▶ [WHAT IS EXPECTED]: Set the data down again, word for word, as it appears below.

▶ [ENTRIES SUPPLIED]:
------
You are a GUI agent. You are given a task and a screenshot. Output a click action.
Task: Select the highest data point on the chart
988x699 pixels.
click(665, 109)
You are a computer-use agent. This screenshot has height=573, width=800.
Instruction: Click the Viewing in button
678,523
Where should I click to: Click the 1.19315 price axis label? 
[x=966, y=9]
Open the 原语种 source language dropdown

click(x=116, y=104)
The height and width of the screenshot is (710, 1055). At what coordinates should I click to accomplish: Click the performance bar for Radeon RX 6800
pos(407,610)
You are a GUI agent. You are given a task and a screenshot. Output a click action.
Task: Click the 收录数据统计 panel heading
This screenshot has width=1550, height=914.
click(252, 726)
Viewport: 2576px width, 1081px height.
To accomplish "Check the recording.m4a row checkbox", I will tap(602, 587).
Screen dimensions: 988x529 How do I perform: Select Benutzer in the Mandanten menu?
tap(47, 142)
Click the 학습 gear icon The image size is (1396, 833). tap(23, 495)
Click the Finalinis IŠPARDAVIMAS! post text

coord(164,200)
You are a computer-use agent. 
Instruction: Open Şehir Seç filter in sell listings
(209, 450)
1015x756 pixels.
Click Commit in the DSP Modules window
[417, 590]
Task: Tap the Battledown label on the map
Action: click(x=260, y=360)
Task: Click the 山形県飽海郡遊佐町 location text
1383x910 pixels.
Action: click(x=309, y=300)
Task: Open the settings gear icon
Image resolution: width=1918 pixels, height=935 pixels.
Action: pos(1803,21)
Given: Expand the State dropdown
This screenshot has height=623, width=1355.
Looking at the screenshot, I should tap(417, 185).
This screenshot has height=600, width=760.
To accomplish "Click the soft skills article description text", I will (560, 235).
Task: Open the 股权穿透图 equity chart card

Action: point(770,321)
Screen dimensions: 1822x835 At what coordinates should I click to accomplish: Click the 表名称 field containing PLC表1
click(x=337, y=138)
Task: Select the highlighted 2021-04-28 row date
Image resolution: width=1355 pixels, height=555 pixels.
------
▶ [EXPECTED OUTPUT]:
You are a GUI agent. You are given a task and a screenshot. Output a click action.
Task: Select the highest data point on the chart
988x699 pixels.
click(665, 109)
You are a computer-use agent. This screenshot has height=573, width=800.
Instruction: Click the Viewing in button
678,523
Where should I click to: Click the 1.19315 price axis label? 
[x=966, y=9]
Open the 原语种 source language dropdown

click(x=116, y=104)
The height and width of the screenshot is (710, 1055). At what coordinates should I click to accomplish: Click the performance bar for Radeon RX 6800
pos(407,610)
You are a GUI agent. You are given a task and a screenshot. Output a click action.
Task: Click the 收录数据统计 panel heading
This screenshot has width=1550, height=914.
click(252, 726)
Viewport: 2576px width, 1081px height.
To accomplish "Check the recording.m4a row checkbox", I will tap(602, 587).
Screen dimensions: 988x529 How do I perform: Select Benutzer in the Mandanten menu?
tap(47, 142)
Click the 학습 gear icon The image size is (1396, 833). tap(23, 495)
Click the Finalinis IŠPARDAVIMAS! post text

coord(164,200)
You are a computer-use agent. 
Instruction: Open Şehir Seç filter in sell listings
(209, 450)
1015x756 pixels.
Click Commit in the DSP Modules window
[417, 590]
Task: Tap the Battledown label on the map
Action: click(x=260, y=360)
Task: Click the 山形県飽海郡遊佐町 location text
1383x910 pixels.
Action: click(x=309, y=300)
Task: Open the settings gear icon
Image resolution: width=1918 pixels, height=935 pixels.
Action: pos(1803,21)
Given: Expand the State dropdown
This screenshot has height=623, width=1355.
Looking at the screenshot, I should tap(417, 185).
This screenshot has height=600, width=760.
To accomplish "Click the soft skills article description text", I will (560, 235).
Task: Open the 股权穿透图 equity chart card

Action: point(770,321)
Screen dimensions: 1822x835 At what coordinates should I click to accomplish: Click the 表名称 field containing PLC表1
click(x=337, y=138)
Task: Select the highlighted 2021-04-28 row date
Image resolution: width=1355 pixels, height=555 pixels.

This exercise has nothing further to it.